Comme je disais ces mots, Hannon, couvert de sang, son épée brisée dans la main, se dressa devant moi.
« Il m’échappe ! s’écria-t-il. Le flot des combattants nous a séparés !
— Nous le tenons, au contraire, répondis-je. Il est à nous ! »
Sur mon signal, nous leur abandonnâmes l’avant du navire, où grouillait leur foule pressée, et maîtres de l’arrière, maîtres de gouverner, nous laissâmes porter sur l’Astarté et sur le Cabire.
« Tout le monde à notre bord ! » m’écriai-je.

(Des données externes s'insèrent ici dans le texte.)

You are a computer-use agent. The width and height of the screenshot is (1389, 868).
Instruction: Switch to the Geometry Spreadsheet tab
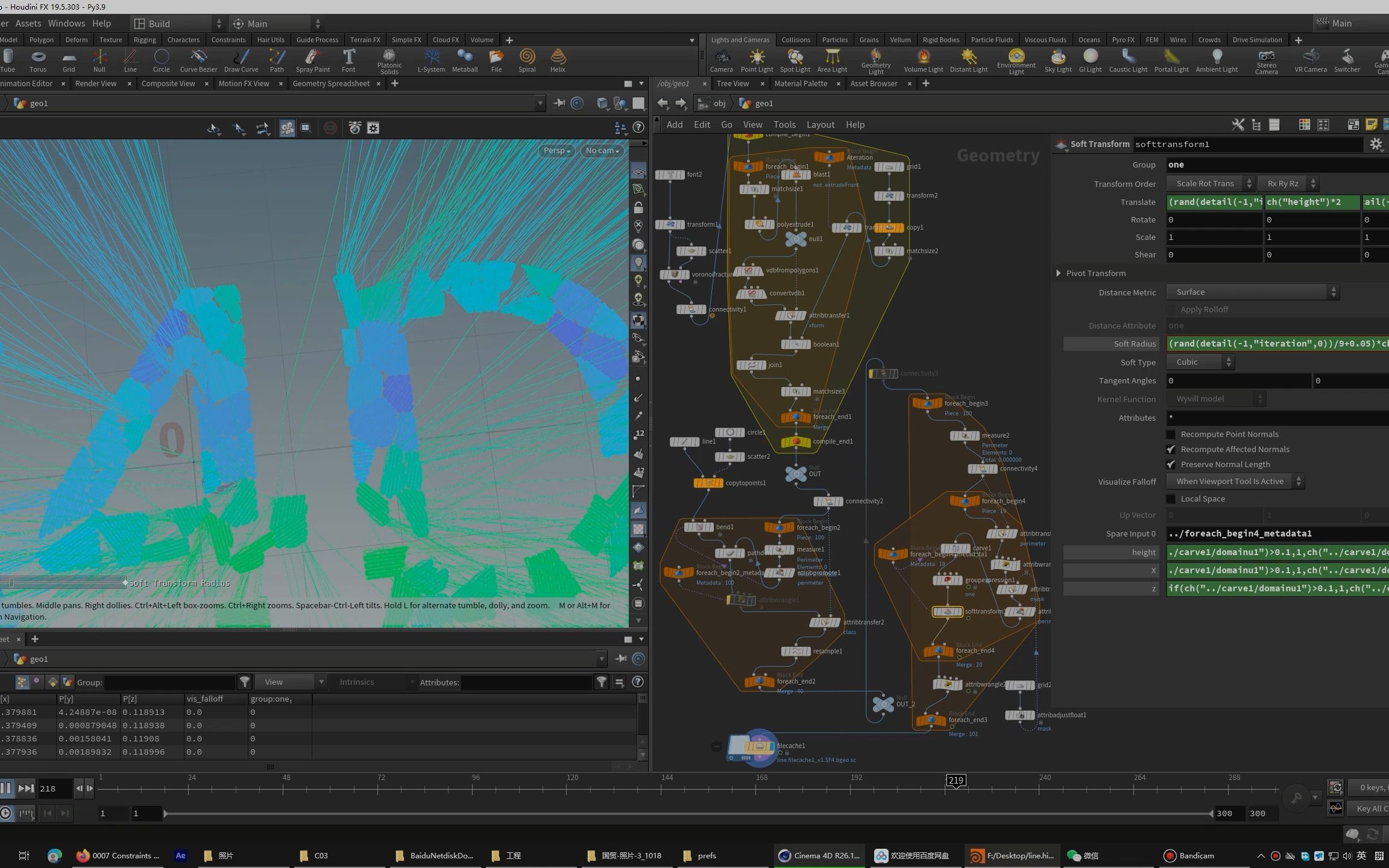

Hannibal et Chamaï, à la tête de leurs hommes, formés en rang serré, barrèrent le passage aux gens de Bodmilcar et nous permirent d’évacuer le navire. Puis, leur tour, ils se jetèrent qui sur le Cabire, qui sur l’Astarté, suivis du flot de nos ennemis dont quelques-uns passèrent sur notre pont avec nous. Mais ils furent tués tout de suite.
Cette fois Bodmilcar était pris, et bien pris. Embarrassé sur l’Adonibal, incapable de manœuvrer au milieu des débris du combat et des rames en pantenne, il était livré sans défense à nos machines et à nos flèches. Le Melkarth n’était plus qu’un brasier. L’une des galères était coulée, et l’autre, entraînée à la dérive, avait disparu.
Pendant une demi-heure, je l’accablai de projectiles, malgré sa défense désespérée. Puis je me jetai de nouveau à l’abordage par son arrière. Bodmilcar, le visage en sang, nous attendait à l’avant, à la tête d’une trentaine d’hommes qui restaient debout.
« Faut-il l’abattre ? dit Bicri en encochant sa flèche.